# Task requirements
In the entries that follow, find the line containing "About us (906, 19)", then output exactly every line from the first through that one.
- Opening Delimiter -
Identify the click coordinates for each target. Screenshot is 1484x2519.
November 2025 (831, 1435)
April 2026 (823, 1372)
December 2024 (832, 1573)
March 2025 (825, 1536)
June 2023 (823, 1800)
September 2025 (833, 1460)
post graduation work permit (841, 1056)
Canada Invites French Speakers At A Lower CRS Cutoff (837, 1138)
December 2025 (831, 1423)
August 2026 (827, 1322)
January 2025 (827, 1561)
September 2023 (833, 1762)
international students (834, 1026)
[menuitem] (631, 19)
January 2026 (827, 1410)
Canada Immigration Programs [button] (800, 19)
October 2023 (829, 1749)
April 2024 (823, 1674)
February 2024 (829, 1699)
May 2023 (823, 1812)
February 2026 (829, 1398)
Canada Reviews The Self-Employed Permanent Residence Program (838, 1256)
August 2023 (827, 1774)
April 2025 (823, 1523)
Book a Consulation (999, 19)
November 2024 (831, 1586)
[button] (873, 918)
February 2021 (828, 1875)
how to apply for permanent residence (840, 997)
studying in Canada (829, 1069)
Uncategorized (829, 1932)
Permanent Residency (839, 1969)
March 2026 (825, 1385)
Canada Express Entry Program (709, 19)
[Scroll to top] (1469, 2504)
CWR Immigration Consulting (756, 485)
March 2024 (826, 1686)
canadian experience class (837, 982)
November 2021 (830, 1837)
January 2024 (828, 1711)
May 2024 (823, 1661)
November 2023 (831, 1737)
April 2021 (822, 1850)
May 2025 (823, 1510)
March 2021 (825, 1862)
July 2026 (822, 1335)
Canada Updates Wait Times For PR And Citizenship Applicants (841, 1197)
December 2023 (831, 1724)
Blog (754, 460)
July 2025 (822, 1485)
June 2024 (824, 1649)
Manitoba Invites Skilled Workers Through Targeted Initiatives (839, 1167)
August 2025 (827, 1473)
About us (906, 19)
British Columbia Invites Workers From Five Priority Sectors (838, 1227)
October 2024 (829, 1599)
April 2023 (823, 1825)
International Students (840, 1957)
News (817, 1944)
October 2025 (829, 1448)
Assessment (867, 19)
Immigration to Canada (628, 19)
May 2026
- Closing Delimiter -
# Result of the task
Identify the click coordinates for each target. Screenshot is 1484x2519.
November 2025 (831, 1435)
April 2026 (823, 1372)
December 2024 (832, 1573)
March 2025 (825, 1536)
June 2023 (823, 1800)
September 2025 (833, 1460)
post graduation work permit (841, 1056)
Canada Invites French Speakers At A Lower CRS Cutoff (837, 1138)
December 2025 (831, 1423)
August 2026 (827, 1322)
January 2025 (827, 1561)
September 2023 (833, 1762)
international students (834, 1026)
[menuitem] (631, 19)
January 2026 (827, 1410)
Canada Immigration Programs [button] (800, 19)
October 2023 (829, 1749)
April 2024 (823, 1674)
February 2024 (829, 1699)
May 2023 (823, 1812)
February 2026 (829, 1398)
Canada Reviews The Self-Employed Permanent Residence Program (838, 1256)
August 2023 (827, 1774)
April 2025 (823, 1523)
Book a Consulation (999, 19)
November 2024 (831, 1586)
[button] (873, 918)
February 2021 (828, 1875)
how to apply for permanent residence (840, 997)
studying in Canada (829, 1069)
Uncategorized (829, 1932)
Permanent Residency (839, 1969)
March 2026 (825, 1385)
Canada Express Entry Program (709, 19)
[Scroll to top] (1469, 2504)
CWR Immigration Consulting (756, 485)
March 2024 (826, 1686)
canadian experience class (837, 982)
November 2021 (830, 1837)
January 2024 (828, 1711)
May 2024 (823, 1661)
November 2023 (831, 1737)
April 2021 (822, 1850)
May 2025 (823, 1510)
March 2021 (825, 1862)
July 2026 (822, 1335)
Canada Updates Wait Times For PR And Citizenship Applicants (841, 1197)
December 2023 (831, 1724)
Blog (754, 460)
July 2025 (822, 1485)
June 2024 (824, 1649)
Manitoba Invites Skilled Workers Through Targeted Initiatives (839, 1167)
August 2025 (827, 1473)
About us (906, 19)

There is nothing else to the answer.